Class ShiftedFitnessProportionalSelection

  • All Implemented Interfaces:
    Splittable<SelectionOperator>, SelectionOperator

    public final class ShiftedFitnessProportionalSelection
    extends FitnessProportionalSelection

    This class implements a variation of fitness proportional selection that uses shifted fitness values. Specifically, it shifts all fitness values by the minimum fitness minus one, such that the least fit population member's selection probability is based on a transformed fitness equal to 1. A member of the population is chosen randomly with probability proportional to this shifted fitness relative to the total shifted fitness of the population. For example, if the fitness of population member i is fi, and if the minimum fitness in the population is fmin, then the probability of selecting population member i is: (fi - fmin + 1) / ∑j (fj - fmin + 1), for j ∈ { 1, 2, ..., N }, where N is the population size. To select M members of the population, M independent random decisions are executed in this way, thus requiring generating M random numbers of type double.

    This selection operator is compatible with all fitness functions, even in the case of negative fitness values.

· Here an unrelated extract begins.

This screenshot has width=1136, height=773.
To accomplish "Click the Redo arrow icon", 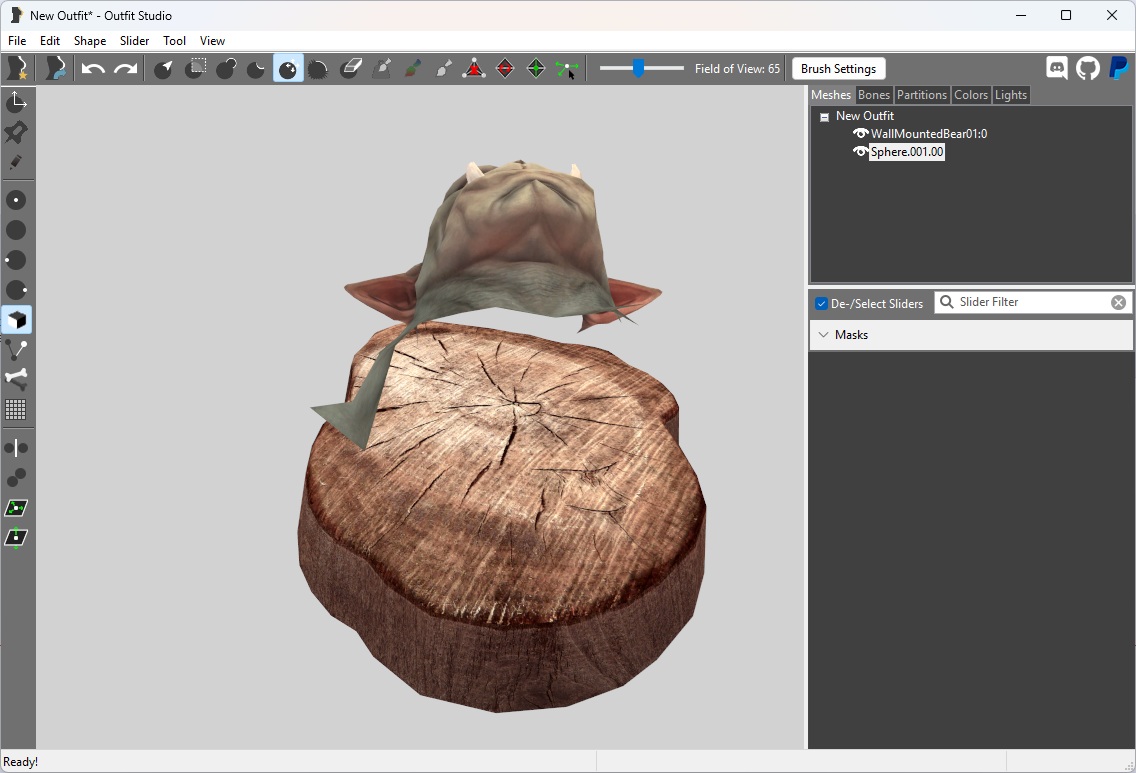I will (125, 69).
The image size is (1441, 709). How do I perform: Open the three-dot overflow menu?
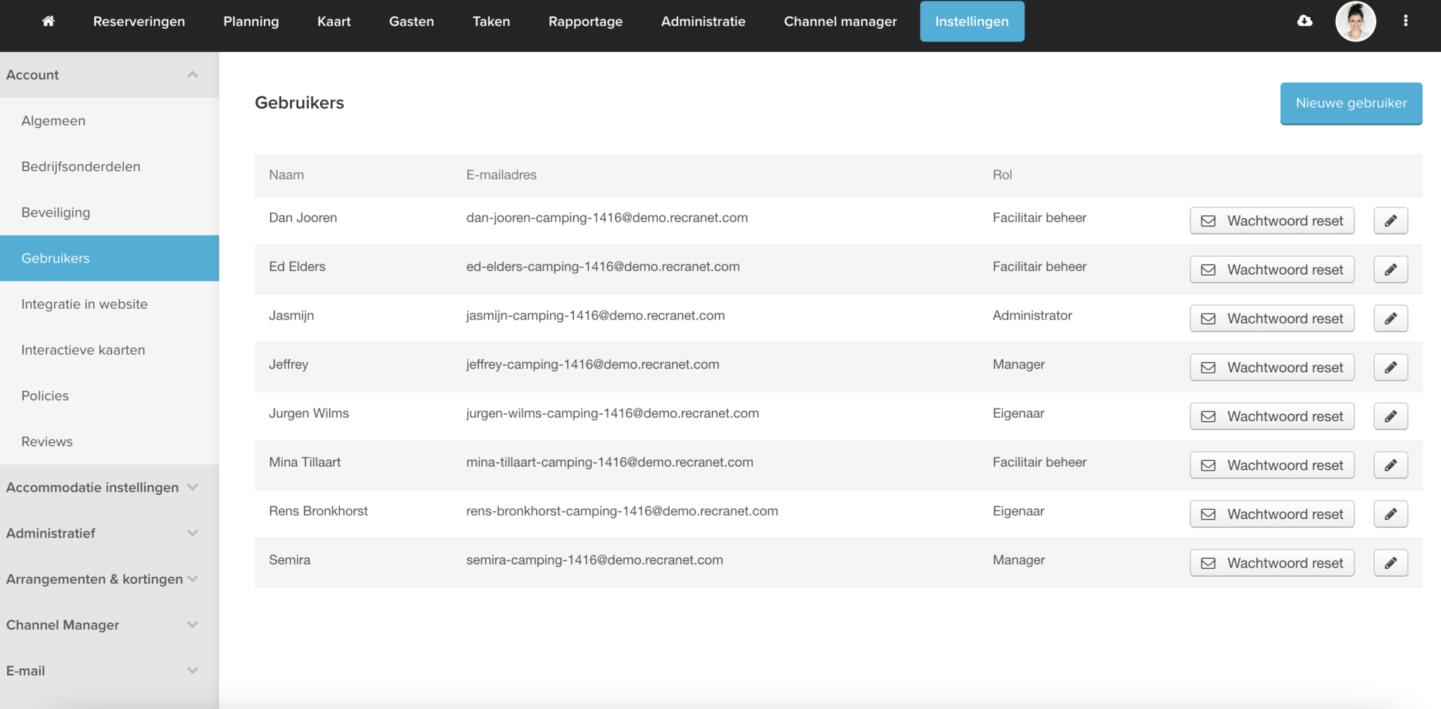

    The runtime to select M population members from a population of size N is O(N + M lg N).

    • Constructor Detail

      • ShiftedFitnessProportionalSelection

        public ShiftedFitnessProportionalSelection()
        Construct a shifted fitness proportional selection operator.
    • Method Detail

      • split

        public ShiftedFitnessProportionalSelection split()
        Description copied from interface: Splittable
        Generates a functionally identical copy of this object, for use in multithreaded implementations of search algorithms. The state of the object that is returned may or may not be identical to that of the original. Thus, this is a distinct concept from the functionality of the Copyable interface. Classes that implement this interface must ensure that the object returned performs the same functionality, and that it does not share any state data that would be either unsafe or inefficient for concurrent access by multiple threads. The split method is allowed to simply return the this reference, provided that it is both safe and efficient for multiple threads to share a single copy of the Splittable object. The intention is to provide a multithreaded search with the capability to provide spawned threads with their own distinct search operators. Such multithreaded algorithms can call the split method for each thread it spawns to generate a functionally identical copy of the operator, but with independent state.
        Specified by:
        split in interface Splittable<SelectionOperator>
        Overrides:
        split in class FitnessProportionalSelection
        Returns:
        A functionally identical copy of the object, or a reference to this if it is both safe and efficient for multiple threads to share a single instance of this Splittable object.
      • select

        public final void select​(PopulationFitnessVector.Integer fitnesses,
                                 int[] selected)
        Description copied from interface: SelectionOperator
        Selects a set of members of the population based on fitness. Implementations should ensure that the array of indexes of population members is in a random order. For some selection operators, this required behavior is met by definition (e.g., the common fitness proportionate selection will have this behavior as is). But other selection operators may require randomizing the array of indexes after selection. For example, the obvious implementation of stochastic universal sampling will likely have all copies of an individual population member ordered together, and thus will require a shuffling of the array before returning.
        Specified by:
        select in interface SelectionOperator
        Parameters:
        fitnesses - A vector of fitnesses of the members of the population.
        selected - An array for the result. The selection operator should select selected.length members of the population based on fitnesses, populating selected with the indexes of the chosen members. Note that selected.length may be different than the fitnesses.size().
      • select

        public final void select​(PopulationFitnessVector.Double fitnesses,
                                 int[] selected)
        Description copied from interface: SelectionOperator
        Selects a set of members of the population based on fitness. Implementations should ensure that the array of indexes of population members is in a random order. For some selection operators, this required behavior is met by definition (e.g., the common fitness proportionate selection will have this behavior as is). But other selection operators may require randomizing the array of indexes after selection. For example, the obvious implementation of stochastic universal sampling will likely have all copies of an individual population member ordered together, and thus will require a shuffling of the array before returning.
        Specified by:
        select in interface SelectionOperator
        Parameters:
        fitnesses - A vector of fitnesses of the members of the population.
        selected - An array for the result. The selection operator should select selected.length members of the population based on fitnesses, populating selected with the indexes of the chosen members. Note that selected.length may be different than the fitnesses.size().